The CNMC and post-truth in the audiovisual sector: Warning received by Atresmedia due to its coverage of Operation Nemo
Carolina Pina (partner at Intellectual Property and Startups & Open innovation departments and at Telecommunications & Media, Sports & Entertainment and Fashion Law industries) and Cristina Mesa (senior associate of Intellectual Property and Fashion Law Practices).
The disappearance of the minor, Gabriel Cruz in Almería last February 17, attracted considerable media attention, giving rise to all types of speculation as to his whereabouts. Of the theories that sprung up, extensive coverage was given to the possible involvement of a mentally ill person who had breached a restraining order keeping him away from the child’s mother. In a matter of hours, the State law enforcement agencies and the Ministry of the Interior had ruled out the involvement of this person in the child’s disappearance. Despite this, several television programs continued to speculate about his involvement in the events until the partner of the child’s father was finally arrested.
On July 26, the CNMC issued a decision requiring ATRESMEDIA to stop broadcasting this type of information on the grounds that it breached the General Audiovisual Communication Law (LGCA). The CNMC was especially hard on the way the information had been covered by the two magazine TV shows holding that:
“Both programs have been covering the case extensively for a long period of time, broadcasting rumors, hypotheses, speculation and information that has not been crosschecked and without correcting any of the information or apologizing to the individuals involved. This has led to the unnecessary and manifest media persecution and lynching of an individual due to a personal circumstance”.
This has brought the CNMC into the heart of the battle against fake news and post-truth in the television industry. To do so, it has turned to the list of rights held by the public set forth in article 4 of the LGCA, including:
- Prohibition against hate speech: The LGCA establishes that “audiovisual communication may never incite hatred or discrimination due to gender or any personal or social circumstance and must respect human dignity and constitutional values”.

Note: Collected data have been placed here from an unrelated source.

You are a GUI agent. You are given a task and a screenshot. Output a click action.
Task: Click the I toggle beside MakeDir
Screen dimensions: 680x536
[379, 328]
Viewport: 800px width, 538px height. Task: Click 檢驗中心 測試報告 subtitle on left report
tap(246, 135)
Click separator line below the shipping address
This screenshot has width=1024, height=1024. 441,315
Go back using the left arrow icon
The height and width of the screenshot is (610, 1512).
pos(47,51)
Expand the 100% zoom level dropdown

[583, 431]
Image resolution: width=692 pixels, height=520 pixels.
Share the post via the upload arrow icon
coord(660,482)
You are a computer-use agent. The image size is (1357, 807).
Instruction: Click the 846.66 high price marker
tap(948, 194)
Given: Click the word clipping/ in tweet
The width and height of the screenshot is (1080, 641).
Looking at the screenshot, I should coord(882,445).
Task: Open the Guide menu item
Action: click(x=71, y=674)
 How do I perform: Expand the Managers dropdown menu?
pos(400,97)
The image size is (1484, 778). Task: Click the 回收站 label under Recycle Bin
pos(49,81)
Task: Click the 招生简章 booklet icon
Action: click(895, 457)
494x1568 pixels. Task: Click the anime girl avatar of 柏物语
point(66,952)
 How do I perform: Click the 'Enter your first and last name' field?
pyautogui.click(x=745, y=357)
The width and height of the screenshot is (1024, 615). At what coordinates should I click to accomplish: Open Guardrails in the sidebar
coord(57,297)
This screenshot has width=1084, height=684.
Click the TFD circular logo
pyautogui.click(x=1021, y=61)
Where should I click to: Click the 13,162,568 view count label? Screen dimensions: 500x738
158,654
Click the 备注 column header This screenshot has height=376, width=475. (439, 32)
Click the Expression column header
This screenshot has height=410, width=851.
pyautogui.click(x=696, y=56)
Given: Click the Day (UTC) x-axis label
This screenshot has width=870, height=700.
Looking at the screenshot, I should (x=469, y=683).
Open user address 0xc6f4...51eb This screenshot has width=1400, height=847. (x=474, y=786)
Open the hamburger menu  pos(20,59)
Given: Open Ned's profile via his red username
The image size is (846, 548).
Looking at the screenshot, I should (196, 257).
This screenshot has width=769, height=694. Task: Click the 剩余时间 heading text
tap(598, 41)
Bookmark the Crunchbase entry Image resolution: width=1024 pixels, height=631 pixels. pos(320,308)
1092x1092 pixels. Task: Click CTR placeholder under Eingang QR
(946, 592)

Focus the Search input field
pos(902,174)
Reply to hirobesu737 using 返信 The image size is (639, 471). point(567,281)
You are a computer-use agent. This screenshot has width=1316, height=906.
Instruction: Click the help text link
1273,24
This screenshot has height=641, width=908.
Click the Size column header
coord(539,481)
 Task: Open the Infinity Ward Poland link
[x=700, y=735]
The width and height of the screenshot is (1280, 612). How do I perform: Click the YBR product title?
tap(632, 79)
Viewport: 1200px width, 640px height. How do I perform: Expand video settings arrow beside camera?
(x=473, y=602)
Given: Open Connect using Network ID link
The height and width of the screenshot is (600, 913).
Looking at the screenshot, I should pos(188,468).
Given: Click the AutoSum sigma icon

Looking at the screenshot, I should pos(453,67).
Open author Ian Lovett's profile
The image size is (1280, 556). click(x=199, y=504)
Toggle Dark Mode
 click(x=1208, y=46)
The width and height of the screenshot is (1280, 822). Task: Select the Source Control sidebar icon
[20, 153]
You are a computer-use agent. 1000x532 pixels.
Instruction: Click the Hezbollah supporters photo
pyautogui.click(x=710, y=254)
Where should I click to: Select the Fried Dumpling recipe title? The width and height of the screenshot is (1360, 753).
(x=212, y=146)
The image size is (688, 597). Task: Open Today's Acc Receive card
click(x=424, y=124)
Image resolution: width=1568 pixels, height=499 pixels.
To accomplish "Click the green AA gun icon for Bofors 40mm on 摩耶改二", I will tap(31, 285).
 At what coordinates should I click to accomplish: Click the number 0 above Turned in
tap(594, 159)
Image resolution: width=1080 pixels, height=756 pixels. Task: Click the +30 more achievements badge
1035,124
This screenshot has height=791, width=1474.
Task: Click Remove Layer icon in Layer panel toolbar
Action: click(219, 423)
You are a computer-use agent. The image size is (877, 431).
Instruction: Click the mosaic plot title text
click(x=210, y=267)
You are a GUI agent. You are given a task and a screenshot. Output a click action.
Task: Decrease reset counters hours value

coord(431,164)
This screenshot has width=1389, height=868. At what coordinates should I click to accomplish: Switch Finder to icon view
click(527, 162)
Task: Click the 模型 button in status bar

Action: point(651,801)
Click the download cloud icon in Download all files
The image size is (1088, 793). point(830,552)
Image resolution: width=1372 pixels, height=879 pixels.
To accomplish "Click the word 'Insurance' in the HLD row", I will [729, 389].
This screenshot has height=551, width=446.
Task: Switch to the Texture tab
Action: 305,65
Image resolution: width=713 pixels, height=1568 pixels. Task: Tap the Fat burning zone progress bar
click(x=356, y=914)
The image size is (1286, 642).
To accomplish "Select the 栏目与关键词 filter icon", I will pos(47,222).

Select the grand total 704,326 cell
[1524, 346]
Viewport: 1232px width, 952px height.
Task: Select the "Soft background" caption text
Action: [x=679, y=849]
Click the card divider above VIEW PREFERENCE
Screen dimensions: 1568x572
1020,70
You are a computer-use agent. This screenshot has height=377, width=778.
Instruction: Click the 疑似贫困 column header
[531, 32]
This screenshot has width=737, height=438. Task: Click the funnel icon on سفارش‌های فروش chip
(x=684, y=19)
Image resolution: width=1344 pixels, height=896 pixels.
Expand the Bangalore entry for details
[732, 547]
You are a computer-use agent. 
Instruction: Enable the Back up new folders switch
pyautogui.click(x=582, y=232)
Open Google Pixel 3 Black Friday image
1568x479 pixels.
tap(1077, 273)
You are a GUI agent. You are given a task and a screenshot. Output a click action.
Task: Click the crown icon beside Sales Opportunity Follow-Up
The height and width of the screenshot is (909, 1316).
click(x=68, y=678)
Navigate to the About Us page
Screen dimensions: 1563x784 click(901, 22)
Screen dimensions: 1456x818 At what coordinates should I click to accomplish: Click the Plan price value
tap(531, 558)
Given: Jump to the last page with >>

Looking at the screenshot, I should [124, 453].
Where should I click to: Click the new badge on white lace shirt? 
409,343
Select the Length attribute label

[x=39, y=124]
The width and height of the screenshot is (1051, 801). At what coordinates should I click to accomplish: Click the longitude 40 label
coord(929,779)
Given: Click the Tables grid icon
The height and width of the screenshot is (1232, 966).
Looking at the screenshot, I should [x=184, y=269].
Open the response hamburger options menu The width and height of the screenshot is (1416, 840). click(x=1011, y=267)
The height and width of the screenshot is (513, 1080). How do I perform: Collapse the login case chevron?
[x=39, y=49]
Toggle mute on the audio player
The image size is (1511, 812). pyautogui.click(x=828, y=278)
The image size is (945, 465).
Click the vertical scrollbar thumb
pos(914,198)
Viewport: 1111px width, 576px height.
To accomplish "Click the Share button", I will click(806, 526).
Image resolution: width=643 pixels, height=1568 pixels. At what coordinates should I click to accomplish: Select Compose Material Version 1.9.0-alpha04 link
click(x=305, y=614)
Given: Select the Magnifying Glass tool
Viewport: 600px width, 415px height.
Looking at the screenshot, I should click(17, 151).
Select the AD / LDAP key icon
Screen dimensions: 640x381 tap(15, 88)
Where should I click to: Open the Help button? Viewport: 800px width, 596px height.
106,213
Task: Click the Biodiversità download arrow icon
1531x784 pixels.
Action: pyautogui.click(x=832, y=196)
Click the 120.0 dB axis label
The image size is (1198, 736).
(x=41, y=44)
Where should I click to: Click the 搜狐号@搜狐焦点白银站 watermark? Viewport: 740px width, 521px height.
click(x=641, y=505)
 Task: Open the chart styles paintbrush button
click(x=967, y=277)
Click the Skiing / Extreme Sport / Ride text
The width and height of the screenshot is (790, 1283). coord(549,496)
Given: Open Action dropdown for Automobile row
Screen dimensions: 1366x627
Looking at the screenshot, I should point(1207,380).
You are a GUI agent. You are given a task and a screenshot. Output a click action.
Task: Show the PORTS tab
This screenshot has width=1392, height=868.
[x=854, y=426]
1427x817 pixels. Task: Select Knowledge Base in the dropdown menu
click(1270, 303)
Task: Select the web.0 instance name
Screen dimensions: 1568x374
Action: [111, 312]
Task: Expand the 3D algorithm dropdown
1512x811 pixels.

- Respect for honor, privacy and individuals’ own image: Secondly, the LGCA establishes that “audiovisual communication should respect honor, privacy and individuals’ own image and guarantee the rights of rectification and reply”. For the CNMC, the dissemination of the suspect’s personal data was not only unnecessary, but was used more for speculation rather than informative purposes.
More seriously, the media outlets involved were berated for not issuing a sufficiently clear rectification once the suspect’s participation had been ruled out. As the CNMC stated, the rights of rectification and reply are not only intended to restore the image of the person that has been falsely accused, but also have a direct impact on citizens’ right to receive truthful information.
- The right to truthful information: Finally, the LGCA establishes that “every individual is entitled to informative communications that have been prepared in accordance with the duty to be diligent in verifying the accuracy of the information”. As indicated, freedom of information has two sides that must both be respected: not just the right of media outlets to broadcast information, but also citizens’ right to receive truthful information. Consequently, the right to freedom of information has a counterbalance in the duty to diligently verify the accuracy of the information.
The demand by the CNMC is not just limited to the specific facts and also warns ATRESMEDIA that, in general, broadcasting this type of content may give rise to a penalty proceeding due to a very serious breach of the law. As a television channel, a fine of up to one million euros may be imposed.
The steps taken by the CNMC can be interpreted as an attempt to combat fake news and post-truth. In any event, a careful assessment should be made of the rights at stake in order to avoid excessive interference by the authorities in the freedom of information and expression of media outlets, which we shouldn’t forget, also applies to entertainment and contents that are in bad taste or politically incorrect.